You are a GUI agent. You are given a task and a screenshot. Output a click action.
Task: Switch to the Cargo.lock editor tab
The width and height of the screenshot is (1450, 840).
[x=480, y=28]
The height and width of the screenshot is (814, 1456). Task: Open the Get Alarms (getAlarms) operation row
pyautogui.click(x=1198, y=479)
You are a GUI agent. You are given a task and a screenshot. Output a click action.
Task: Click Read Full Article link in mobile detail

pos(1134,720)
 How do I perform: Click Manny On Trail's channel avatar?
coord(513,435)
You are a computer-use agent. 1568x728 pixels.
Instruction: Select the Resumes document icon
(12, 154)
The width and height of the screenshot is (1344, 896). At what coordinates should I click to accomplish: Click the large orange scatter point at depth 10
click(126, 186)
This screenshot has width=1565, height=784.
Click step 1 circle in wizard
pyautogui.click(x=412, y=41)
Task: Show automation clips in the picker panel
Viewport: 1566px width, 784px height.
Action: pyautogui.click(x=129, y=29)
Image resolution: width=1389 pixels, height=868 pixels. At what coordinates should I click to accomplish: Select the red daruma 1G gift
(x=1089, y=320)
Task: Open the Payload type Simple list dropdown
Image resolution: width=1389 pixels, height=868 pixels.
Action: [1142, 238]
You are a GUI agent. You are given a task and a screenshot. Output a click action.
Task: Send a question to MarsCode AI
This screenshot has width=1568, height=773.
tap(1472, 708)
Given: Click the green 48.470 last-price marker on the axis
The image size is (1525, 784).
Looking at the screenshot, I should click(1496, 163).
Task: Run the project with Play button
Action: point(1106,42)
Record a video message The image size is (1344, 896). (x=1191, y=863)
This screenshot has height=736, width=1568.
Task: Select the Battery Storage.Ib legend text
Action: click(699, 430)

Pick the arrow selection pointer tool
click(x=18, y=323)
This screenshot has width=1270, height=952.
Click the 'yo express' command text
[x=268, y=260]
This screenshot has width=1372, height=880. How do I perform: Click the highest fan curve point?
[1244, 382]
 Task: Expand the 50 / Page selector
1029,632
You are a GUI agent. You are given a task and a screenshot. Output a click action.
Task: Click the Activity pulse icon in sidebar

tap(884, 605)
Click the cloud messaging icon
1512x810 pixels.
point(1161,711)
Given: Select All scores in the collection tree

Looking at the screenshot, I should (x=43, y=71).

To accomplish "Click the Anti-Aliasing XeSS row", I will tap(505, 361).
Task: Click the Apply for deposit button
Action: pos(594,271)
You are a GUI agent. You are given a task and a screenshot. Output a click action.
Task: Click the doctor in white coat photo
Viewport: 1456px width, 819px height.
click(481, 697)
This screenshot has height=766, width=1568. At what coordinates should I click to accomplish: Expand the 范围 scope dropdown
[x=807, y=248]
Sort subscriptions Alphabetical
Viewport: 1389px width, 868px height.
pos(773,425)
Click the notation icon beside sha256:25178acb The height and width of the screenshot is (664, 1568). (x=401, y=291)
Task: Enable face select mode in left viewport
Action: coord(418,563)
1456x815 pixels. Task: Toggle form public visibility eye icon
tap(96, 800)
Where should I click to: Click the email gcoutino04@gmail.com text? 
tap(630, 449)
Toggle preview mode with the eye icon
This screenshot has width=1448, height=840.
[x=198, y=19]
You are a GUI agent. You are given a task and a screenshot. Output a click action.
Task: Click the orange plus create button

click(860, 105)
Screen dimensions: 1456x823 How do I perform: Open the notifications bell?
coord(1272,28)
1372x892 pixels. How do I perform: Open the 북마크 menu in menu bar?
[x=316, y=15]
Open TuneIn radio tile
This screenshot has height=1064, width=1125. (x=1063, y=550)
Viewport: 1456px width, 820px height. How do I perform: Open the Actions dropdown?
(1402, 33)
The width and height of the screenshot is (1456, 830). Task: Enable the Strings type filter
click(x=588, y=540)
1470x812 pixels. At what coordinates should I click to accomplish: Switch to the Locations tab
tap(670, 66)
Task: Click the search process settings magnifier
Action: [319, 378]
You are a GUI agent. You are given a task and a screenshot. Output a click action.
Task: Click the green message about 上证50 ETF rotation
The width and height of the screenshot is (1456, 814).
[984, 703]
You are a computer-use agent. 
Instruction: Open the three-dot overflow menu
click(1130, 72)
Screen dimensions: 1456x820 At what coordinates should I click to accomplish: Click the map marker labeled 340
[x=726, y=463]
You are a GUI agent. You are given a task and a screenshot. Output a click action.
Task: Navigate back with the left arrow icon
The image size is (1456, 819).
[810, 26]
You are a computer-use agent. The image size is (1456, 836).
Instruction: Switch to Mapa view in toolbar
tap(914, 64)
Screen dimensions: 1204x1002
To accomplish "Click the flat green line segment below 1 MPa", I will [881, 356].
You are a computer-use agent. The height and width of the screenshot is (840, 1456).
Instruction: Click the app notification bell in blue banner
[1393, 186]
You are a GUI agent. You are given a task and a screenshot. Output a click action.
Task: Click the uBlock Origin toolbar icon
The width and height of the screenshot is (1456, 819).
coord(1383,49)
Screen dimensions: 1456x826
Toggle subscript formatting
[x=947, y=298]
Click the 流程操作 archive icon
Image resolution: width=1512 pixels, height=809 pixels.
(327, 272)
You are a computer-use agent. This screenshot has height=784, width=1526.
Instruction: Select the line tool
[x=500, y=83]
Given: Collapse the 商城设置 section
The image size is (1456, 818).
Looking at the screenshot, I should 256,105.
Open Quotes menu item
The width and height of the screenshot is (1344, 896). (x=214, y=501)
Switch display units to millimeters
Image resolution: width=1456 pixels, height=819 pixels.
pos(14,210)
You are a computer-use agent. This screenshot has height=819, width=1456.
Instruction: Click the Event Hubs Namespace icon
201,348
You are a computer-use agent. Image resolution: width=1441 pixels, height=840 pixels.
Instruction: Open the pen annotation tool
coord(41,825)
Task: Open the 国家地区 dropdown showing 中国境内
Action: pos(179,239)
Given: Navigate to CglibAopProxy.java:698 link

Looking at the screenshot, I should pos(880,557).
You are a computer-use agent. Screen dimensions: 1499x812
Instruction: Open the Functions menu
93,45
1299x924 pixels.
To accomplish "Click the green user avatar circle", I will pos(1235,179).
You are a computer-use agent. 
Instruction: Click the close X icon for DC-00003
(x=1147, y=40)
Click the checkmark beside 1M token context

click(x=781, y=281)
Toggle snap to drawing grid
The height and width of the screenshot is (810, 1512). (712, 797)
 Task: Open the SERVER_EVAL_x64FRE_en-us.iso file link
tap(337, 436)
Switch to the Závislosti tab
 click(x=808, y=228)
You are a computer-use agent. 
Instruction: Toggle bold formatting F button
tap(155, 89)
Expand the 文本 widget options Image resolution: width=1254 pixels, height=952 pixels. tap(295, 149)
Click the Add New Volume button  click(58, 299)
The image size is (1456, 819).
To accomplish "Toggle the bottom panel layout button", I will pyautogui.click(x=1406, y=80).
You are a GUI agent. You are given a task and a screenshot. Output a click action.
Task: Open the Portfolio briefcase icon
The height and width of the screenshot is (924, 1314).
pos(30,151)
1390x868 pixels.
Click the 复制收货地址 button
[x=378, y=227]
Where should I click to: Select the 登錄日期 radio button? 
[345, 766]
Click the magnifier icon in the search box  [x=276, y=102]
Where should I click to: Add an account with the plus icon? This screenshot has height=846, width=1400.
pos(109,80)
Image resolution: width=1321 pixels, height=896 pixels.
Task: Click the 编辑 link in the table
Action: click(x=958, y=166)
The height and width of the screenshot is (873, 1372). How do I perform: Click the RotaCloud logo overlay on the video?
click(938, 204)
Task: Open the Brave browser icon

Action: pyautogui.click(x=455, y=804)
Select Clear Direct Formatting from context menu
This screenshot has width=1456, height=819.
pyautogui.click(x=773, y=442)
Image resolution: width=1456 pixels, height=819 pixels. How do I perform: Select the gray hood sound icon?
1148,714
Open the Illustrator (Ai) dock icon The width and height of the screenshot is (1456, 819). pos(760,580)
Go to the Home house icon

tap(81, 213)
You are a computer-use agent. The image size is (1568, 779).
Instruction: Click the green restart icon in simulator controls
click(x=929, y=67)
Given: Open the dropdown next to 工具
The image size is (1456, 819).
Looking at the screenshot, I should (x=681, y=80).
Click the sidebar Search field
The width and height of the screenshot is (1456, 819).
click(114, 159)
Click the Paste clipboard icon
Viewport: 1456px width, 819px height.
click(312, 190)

> [Your assignment]
Gather all lines with the string "panel" from the data.

> [Reply to the exercise]
Task: Show automation clips in the picker panel
To accomplish "Toggle the bottom panel layout button", I will pyautogui.click(x=1406, y=80).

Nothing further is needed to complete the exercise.